SBTi dropped the proposed rules following a period of heavy lobbying from tech industry giants, particularly Meta, which argued that the standards were too stringent and could undermine investments in clean energy. Critics claim the watchdog succumbed to corporate pressure, prioritizing business interests over climate integrity. The decision reflects a broader tension: while tech companies acknowledge the need for decarbonization, they resist rules that could limit their flexibility in claiming emissions reductions from market-based instruments. The SBTi stated that it will instead focus on broader scope 3 emissions guidance, effectively postponing stricter limits on data center claims indefinitely.

Who lobbied against these rules?

Major technology companies, including Meta (Facebook), were among the most vocal opponents. Meta has ambitious net-zero targets but operates vast data centers that rely on natural gas for backup and peak load. The company argued that the proposed time-matching requirements were operationally challenging and could disincentivize corporate renewable energy procurement. Other tech firms and industry associations also pushed back, citing the complexity of aligning data center operations with hourly renewable generation. The lobbying campaign highlighted the influence these corporations wield over climate standard-setters, especially when such standards threaten to expose gaps in their current sustainability strategies.

How does this affect tech companies' climate claims?

The decision allows tech companies to continue using energy attribute certificates to claim that gas-powered data centers are supported by clean energy investments, without the stricter oversight originally proposed. This means their published emissions footprints may appear lower than the actual grid impact, because they can account for renewable purchases that don't physically displace fossil generation. For example, a company could claim 100% renewable energy for a data center even when it draws power from a gas-heavy regional grid. Without the SBTi rules, investors and consumers may find it harder to differentiate genuine climate action from greenwashing, reducing trust in corporate net-zero pledges.

What are the implications for net zero targets?
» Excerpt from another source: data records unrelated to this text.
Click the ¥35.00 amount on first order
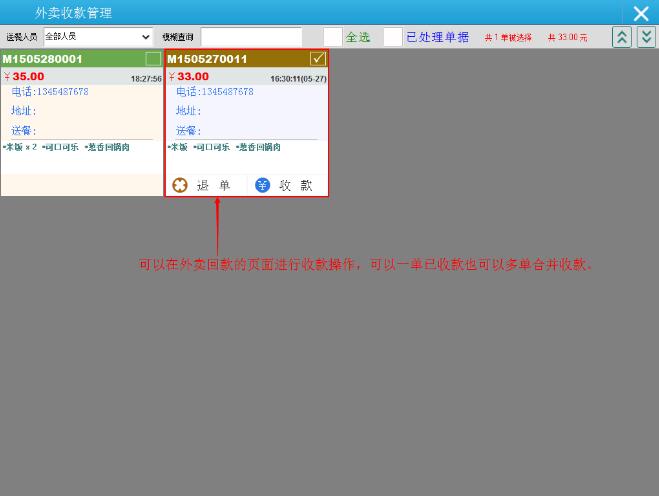 26,76
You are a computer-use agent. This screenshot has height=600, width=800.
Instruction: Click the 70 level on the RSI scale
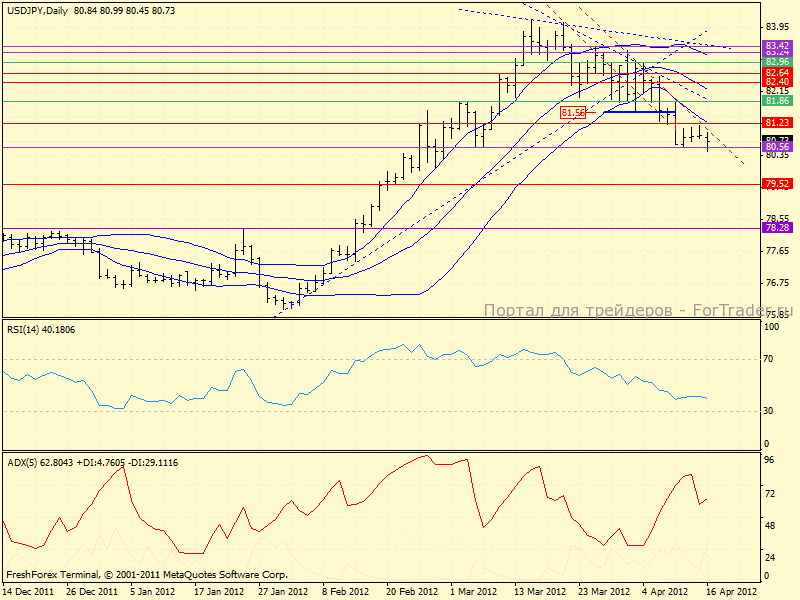point(771,358)
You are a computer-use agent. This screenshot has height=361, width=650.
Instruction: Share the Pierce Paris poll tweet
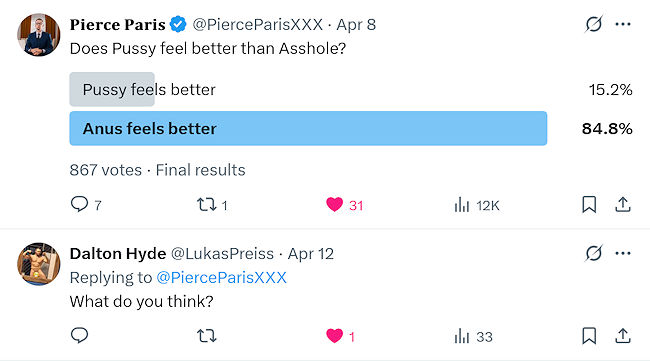click(x=623, y=204)
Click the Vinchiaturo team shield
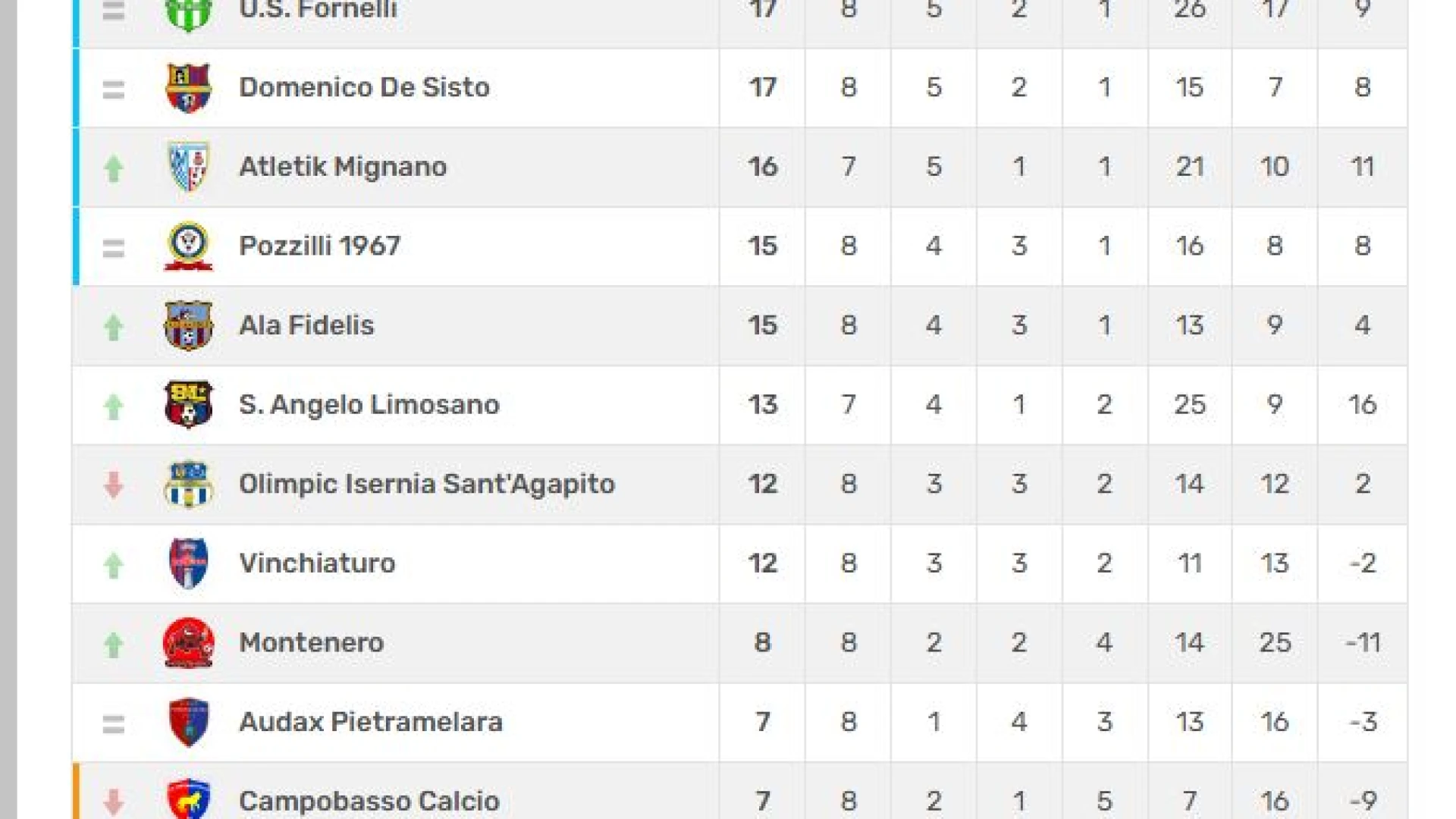This screenshot has width=1456, height=819. pyautogui.click(x=188, y=563)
The withdrawal of the rules could undermine the credibility of global net-zero goals. As more companies set net-zero targets through the SBTi, the integrity of their pathway depends on rigorous accounting for each emissions category. By dropping constraints on data center claims, the SBTi may inadvertently allow tech firms to meet near-term targets without real reductions in fossil fuel use. This creates a risk that the net-zero label becomes diluted, as other sectors may demand similar concessions. Long-term, it could slow the transition to a truly clean energy grid if corporations are not held accountable for their actual electricity consumption patterns.

What does this mean for the credibility of corporate climate pledges?

The decision signals that even well-established climate watchdogs can waver under corporate lobbying, potentially eroding public trust in voluntary sustainability frameworks. For tech companies, it may invite greater scrutiny from regulators and activist investors demanding more transparent scope 2 accounting. Some experts argue that the SBTi's move prioritizes adoption over stringency, risking a race to the bottom among standard setters. To restore credibility, the SBTi may need to revisit similar rules in the future or adopt alternative mechanisms such as power purchase agreements (PPAs) that directly link clean energy to data center operations. Ultimately, the burden falls on companies to go beyond minimum requirements and demonstrate genuine decarbonization.